GtmHubBot is a Python script to manage your current OKR's from GtmHub through a Dialog chat. You will need an account on both platforms in order to use this tool.
This script requires Python 3 or greater, with the following packages, and his dependencies
- dialog-sdk-bot
- requests
- grpcio
- async_cron
Create a chat bot in your Dialog instance and store his access token.
Generate and API token from you GtmHub account and get your account id, if you haven't insuficient permissions, contact your account admin.
Create or modify the config.json file ( placed in the script folder ) to follow the format bellow :
{
"dialogConfig": {
"host": "dialog.host.com",
"port": "1234",
"token": "abcdefghijk1234"
},
"gtmhubConfig": {
"url": "https://app.us.gtmhub.com/api/v1",
"token": "abcdefghijk1234",
"account": "abcdefghijk1234"
}
}
All keys on the config are required string values. ( Between quotation marks )
dialogConfig.host
host url where your Dialog instance is accessible, without include protocol prefix ( https is assumed )
dialogConfig.port
secure port which the Dialog instanca is listening
dialogConfig.token
token to access the Dialog bot instance
gtmhubConfig.url
the url for the GtmHub API, should be "https://app.gtmhub.com/api/v1" or "https://app.us.gtmhub.com/api/v1" depending your account location
gtmhubConfig.account
the GtmHub account id
gtmhubConfig.token
the generated token for the account
Run gtmhub_bot.py from some machine, if all goes fine you will see the "Bot is ready message" ( with no exceptions ).
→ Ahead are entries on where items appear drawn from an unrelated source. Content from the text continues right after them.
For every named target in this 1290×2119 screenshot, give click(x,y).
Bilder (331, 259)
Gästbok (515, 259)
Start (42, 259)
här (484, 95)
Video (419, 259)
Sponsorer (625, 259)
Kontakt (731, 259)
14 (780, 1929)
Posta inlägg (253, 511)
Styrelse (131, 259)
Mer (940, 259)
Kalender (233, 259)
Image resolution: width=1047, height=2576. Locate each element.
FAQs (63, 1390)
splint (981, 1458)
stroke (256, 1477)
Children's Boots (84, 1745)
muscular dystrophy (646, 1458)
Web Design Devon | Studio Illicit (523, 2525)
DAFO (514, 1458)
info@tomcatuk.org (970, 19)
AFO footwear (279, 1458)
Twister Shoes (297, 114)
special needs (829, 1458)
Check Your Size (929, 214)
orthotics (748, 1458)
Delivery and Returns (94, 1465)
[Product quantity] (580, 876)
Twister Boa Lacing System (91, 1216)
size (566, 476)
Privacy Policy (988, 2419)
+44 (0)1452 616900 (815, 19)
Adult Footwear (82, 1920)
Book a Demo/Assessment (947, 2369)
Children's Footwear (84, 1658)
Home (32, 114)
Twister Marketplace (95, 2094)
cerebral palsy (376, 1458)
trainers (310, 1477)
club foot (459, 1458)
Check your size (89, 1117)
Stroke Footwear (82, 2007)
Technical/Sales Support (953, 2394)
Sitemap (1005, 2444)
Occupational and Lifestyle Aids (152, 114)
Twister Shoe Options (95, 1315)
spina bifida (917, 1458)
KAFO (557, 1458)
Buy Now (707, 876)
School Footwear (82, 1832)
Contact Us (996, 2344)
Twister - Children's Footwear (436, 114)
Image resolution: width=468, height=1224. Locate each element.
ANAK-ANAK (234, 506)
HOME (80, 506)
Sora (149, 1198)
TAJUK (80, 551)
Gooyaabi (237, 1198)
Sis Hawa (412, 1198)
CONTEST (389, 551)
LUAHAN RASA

Then you can open your prefered Dialog client to talk to the assigned bot ( asociated to the provided token ).
There are 3 main commands which starts a process and can't be overlaped ( you need to finish or cancel the proocess to run another process command ) since it requires new ordered input from the chat.
/okr
command will list all your current OKR's. You can provide two optional parameters to the command, username and list name.
The user parameter should be marked between double square brakets [[user name]]
and will return the current OKR's of the specified user, instead of yours.
The listname parameter should be marked between double parentheses ((list name))
and will filter the results, returning only the OKR's on the specified list.
So, and example using both can be /okr [[user name]] ((list name))
/overview
will run internally the okr command, with no parameters, and store the list to allow you to iterate all OKR's in ordered way
/activate
this command allow you to set a scheduler for the overview command, so you will be reminded to overview your okr's in the configured date
/desactivate
command will remove your reminder
/stop
command will cancel the current process, so if you introduced an incorrect value or want to exit the current overview, you can use this command. If you are processing an OKR update inside your overview, this command with cancel the update and not the full overview, but you can run again the command to exit the overview.